BEGIN

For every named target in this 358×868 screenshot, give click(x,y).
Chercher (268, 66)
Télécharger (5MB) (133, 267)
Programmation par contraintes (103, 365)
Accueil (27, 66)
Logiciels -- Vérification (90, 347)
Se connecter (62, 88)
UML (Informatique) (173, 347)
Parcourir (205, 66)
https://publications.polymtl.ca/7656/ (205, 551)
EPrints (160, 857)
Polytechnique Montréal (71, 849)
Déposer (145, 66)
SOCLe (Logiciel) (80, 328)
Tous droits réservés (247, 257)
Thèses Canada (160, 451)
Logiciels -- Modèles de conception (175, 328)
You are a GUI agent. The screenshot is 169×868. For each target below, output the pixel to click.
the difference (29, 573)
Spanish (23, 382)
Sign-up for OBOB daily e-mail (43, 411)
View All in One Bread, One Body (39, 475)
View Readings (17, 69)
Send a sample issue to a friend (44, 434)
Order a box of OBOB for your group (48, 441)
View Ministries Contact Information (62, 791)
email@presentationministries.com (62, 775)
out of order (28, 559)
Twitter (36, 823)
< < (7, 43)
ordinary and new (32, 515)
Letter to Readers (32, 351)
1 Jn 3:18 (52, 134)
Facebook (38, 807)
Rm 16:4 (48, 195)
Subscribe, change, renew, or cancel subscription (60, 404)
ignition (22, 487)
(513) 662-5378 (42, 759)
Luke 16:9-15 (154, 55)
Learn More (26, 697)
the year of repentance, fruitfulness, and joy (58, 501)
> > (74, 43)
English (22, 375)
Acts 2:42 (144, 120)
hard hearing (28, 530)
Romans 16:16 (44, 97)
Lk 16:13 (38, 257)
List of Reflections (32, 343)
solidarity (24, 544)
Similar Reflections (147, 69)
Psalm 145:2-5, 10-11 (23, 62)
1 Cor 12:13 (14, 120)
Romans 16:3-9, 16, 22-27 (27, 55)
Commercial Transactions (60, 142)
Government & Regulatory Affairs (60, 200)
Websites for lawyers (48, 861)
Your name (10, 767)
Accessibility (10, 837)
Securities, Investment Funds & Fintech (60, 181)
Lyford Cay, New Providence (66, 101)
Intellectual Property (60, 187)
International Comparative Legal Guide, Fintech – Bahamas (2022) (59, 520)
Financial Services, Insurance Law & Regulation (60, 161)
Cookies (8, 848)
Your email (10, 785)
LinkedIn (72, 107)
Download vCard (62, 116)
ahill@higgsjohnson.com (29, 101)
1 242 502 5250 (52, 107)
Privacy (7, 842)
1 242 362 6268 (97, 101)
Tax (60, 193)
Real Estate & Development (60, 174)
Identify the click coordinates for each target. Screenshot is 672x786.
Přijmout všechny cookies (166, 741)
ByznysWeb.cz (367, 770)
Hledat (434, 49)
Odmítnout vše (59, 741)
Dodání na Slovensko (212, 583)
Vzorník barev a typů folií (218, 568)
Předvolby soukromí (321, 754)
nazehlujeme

END

Return the lines from the one that contains "1 242 502 5250 (52, 107)" through the end of the lines above, both ends included, unchanged.

• SOLUTION TO THE PROBLEM
1 242 502 5250 (52, 107)
Privacy (7, 842)
1 242 362 6268 (97, 101)
Tax (60, 193)
Real Estate & Development (60, 174)
Identify the click coordinates for each target. Screenshot is 672x786.
Přijmout všechny cookies (166, 741)
ByznysWeb.cz (367, 770)
Hledat (434, 49)
Odmítnout vše (59, 741)
Dodání na Slovensko (212, 583)
Vzorník barev a typů folií (218, 568)
Předvolby soukromí (321, 754)
nazehlujeme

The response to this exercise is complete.